El movimiento telúrico sorprendió a la población mientras dormía; expertos recuerdan la constante actividad sísmica en Ecuador por su ubicación en el Cinturón de Fuego del Pacífico
Un sismo de magnitud 4,1 en la escala de Richter se registró la madrugada de este 2 de abril de 2026 en la provincia de Loja, generando alarma momentánea entre los habitantes que percibieron el movimiento en horas de descanso.
Según el Instituto Geofísico de la Escuela Politécnica Nacional, el evento ocurrió a las 03:30, con una profundidad de 63 kilómetros y a una distancia aproximada de 44,91 kilómetros de Macará. Las coordenadas del epicentro fueron 4.145° de latitud sur y 80.269° de longitud oeste.
Sorpresa en la madrugada
El temblor se produjo pasadas las 03:00, momento en el que la mayoría de la población se encontraba descansando, lo que incrementó la sensación de sorpresa entre los ciudadanos.
Aunque su magnitud fue moderada, el movimiento fue percibido en varias zonas cercanas al epicentro. Sin embargo, hasta el momento, las autoridades no han reportado víctimas ni daños materiales significativos.
Ecuador, en constante actividad sísmica
Este nuevo evento recuerda la realidad geográfica del país. Ecuador se encuentra dentro del Cinturón de Fuego del Pacífico, una de las regiones con mayor actividad tectónica del planeta.
La interacción de placas tectónicas en esta zona provoca movimientos frecuentes, especialmente en regiones como el sur del país, donde convergen condiciones geológicas complejas.
Llamado a la prevención
Especialistas reiteran que, aunque muchos de estos sismos no generan daños, es fundamental que la ciudadanía mantenga medidas de prevención y esté preparada ante posibles eventos de mayor magnitud.
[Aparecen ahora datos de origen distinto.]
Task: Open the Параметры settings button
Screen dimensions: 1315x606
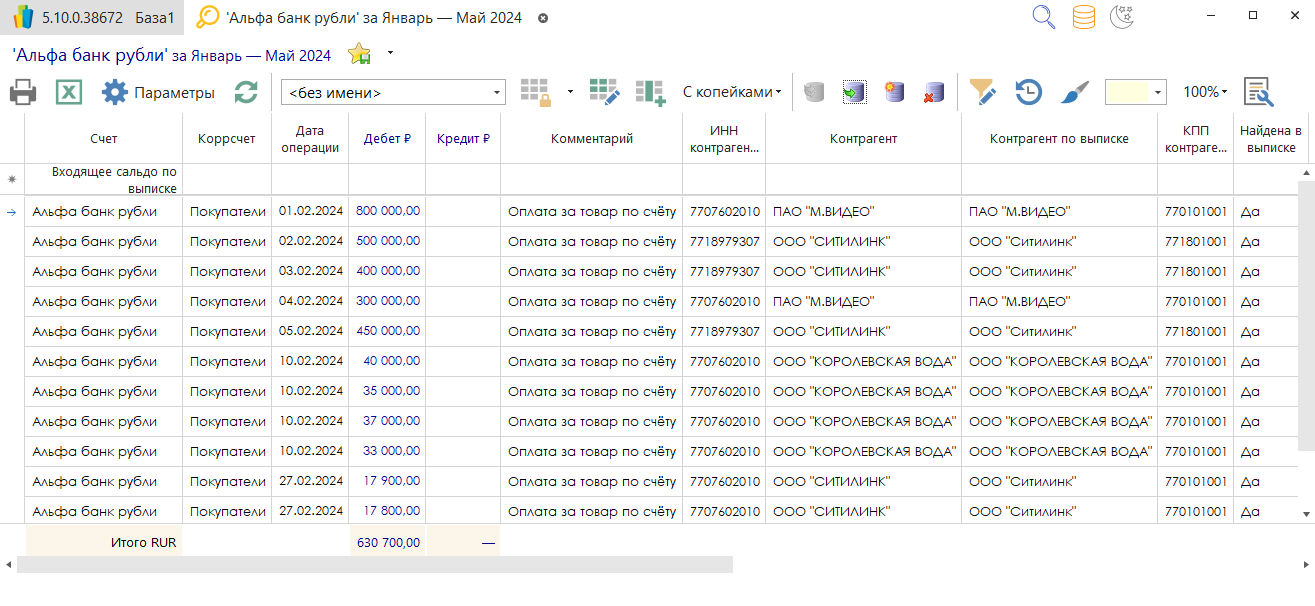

Entre las recomendaciones se incluyen identificar zonas seguras dentro del hogar, contar con un plan familiar de emergencia y mantenerse informado a través de canales oficiales.
El sismo de este 2 de abril no dejó consecuencias graves, pero vuelve a poner en evidencia la importancia de la preparación en un país donde la actividad sísmica es parte de su realidad cotidiana.